How do we solve
$$g=\gcd(a_0+A v,b_0+B u,n) \tag 1$$
where $a_0, b_0, A, B, n$ are given and $v, u, g \notin \{1, n\}$ are unknown? We may assume $\gcd(A, B) = 1$.
We can factor $n$ and then solve for $u, v$ using the divisors of $n$. Are there any other ways?
Context: This came about as a subproblem related to this question on Reversing Karatsuba Multiplication for Integer Factoring.
Note: Does $A = \alpha^k, B = \beta^m$ help with Eqn. (1)?
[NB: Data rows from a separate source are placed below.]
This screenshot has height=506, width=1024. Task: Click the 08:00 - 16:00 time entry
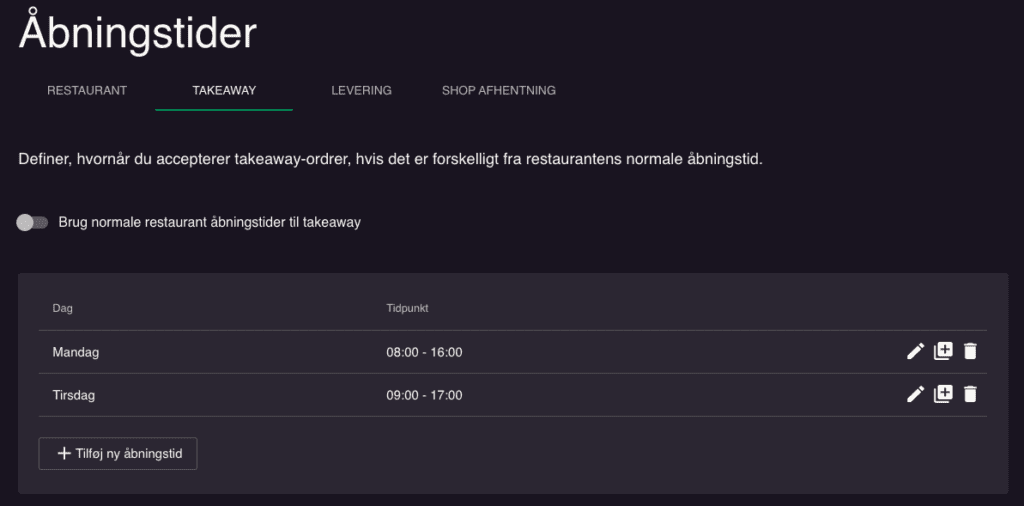tap(424, 353)
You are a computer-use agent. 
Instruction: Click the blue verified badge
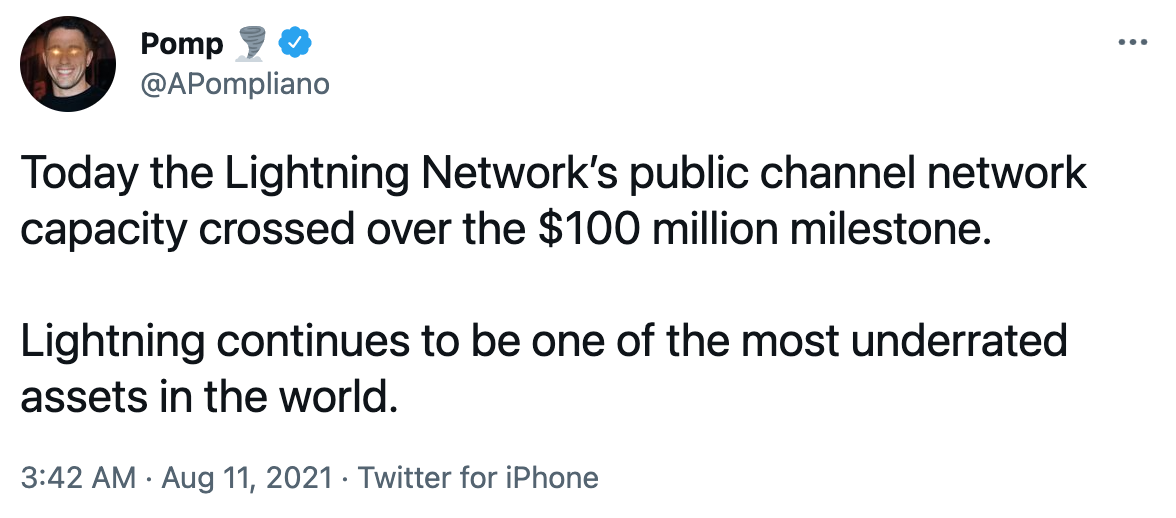click(x=295, y=43)

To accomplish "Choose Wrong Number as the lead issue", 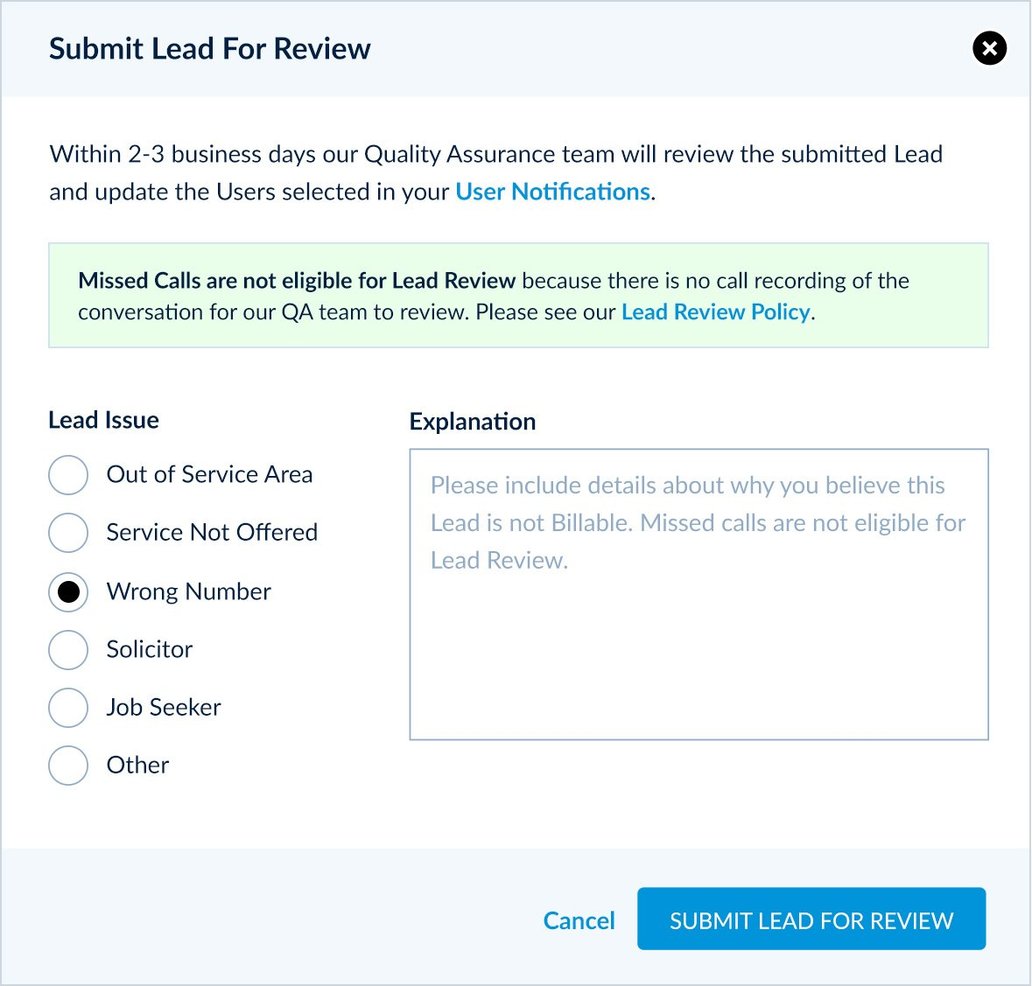I will point(68,592).
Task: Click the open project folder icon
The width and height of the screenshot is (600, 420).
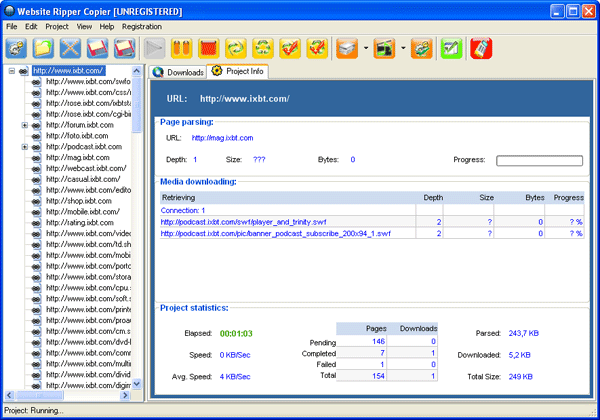Action: [43, 48]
The linked question gives $A, B$ in this structure, so if this somehow helps obtain $g$, that is sufficient.
My method:
$$\begin{align} \exists r,s,t \in \mathbb{Z} & \text{ such that} \\ gr & = a_0 + \alpha^k v, \\ gs & = b_0 + \beta^m u, \\ gt & = n \end{align}$$
Let $\gcd(n, \alpha - 1) \ne 1$. If not, we have a trivial divisor of $n$.
$$ \therefore (a_0 + \alpha^k v)s = (b_0 + \beta^m u)t \\ \implies a_0 s - b_0 t = \beta^m ut - \alpha^k vs \tag 2 $$
Suppose these two quantities on either side of Eqn. (2) equal $\delta \in \mathbb{Z}$
$$ a_0 s - b_0 t = \beta^m ut - \alpha^k vs = \delta \tag 3 $$
Such a solution is possible iff $\gcd(a_0, b_0)|\delta$ and $\gcd(\beta, \alpha)|\delta$. $\gcd(\beta, \alpha) = 1$ since we can assume $\gcd(A,B) = 1$ as given in the problem. Also, $\gcd(a_0, b_0) = 1$ because if it is not $1$ then we can take $(v,u)=(0,0)$ to solve $g = \gcd(a_0, b_0)$. So, we will assume the $\gcd(a_0, b_0)=1$.
Therefore, we may divide Eqn. (3) by $\delta$ to get:
$$\begin{align} a_0 \bigg({s \over \delta}\bigg) - b_0 \bigg({t \over \delta}\bigg) = \beta^m \bigg({ut \over \delta}\bigg) - \alpha^k \bigg({vs \over \delta}\bigg) = 1 \tag 4 \end{align}$$
and with a variable substitution $S = {s \over \delta}, T = {t \over \delta}, U = uT, V = vS$
$$ a_0 S - b_0 T = \beta^m U - \alpha^k V = 1 \tag 5 $$
We then solve
$$ a_0 S - b_0 T = 1 \tag {6.a} $$
and then substitute in
$$ (\beta^m T)u - (\alpha^k S)v = 1 \tag {6.b} $$
We can then put the solutions $(u,v)$ in Eqn. (1) and compute the non-trivial GCD, $g$.
Is this right?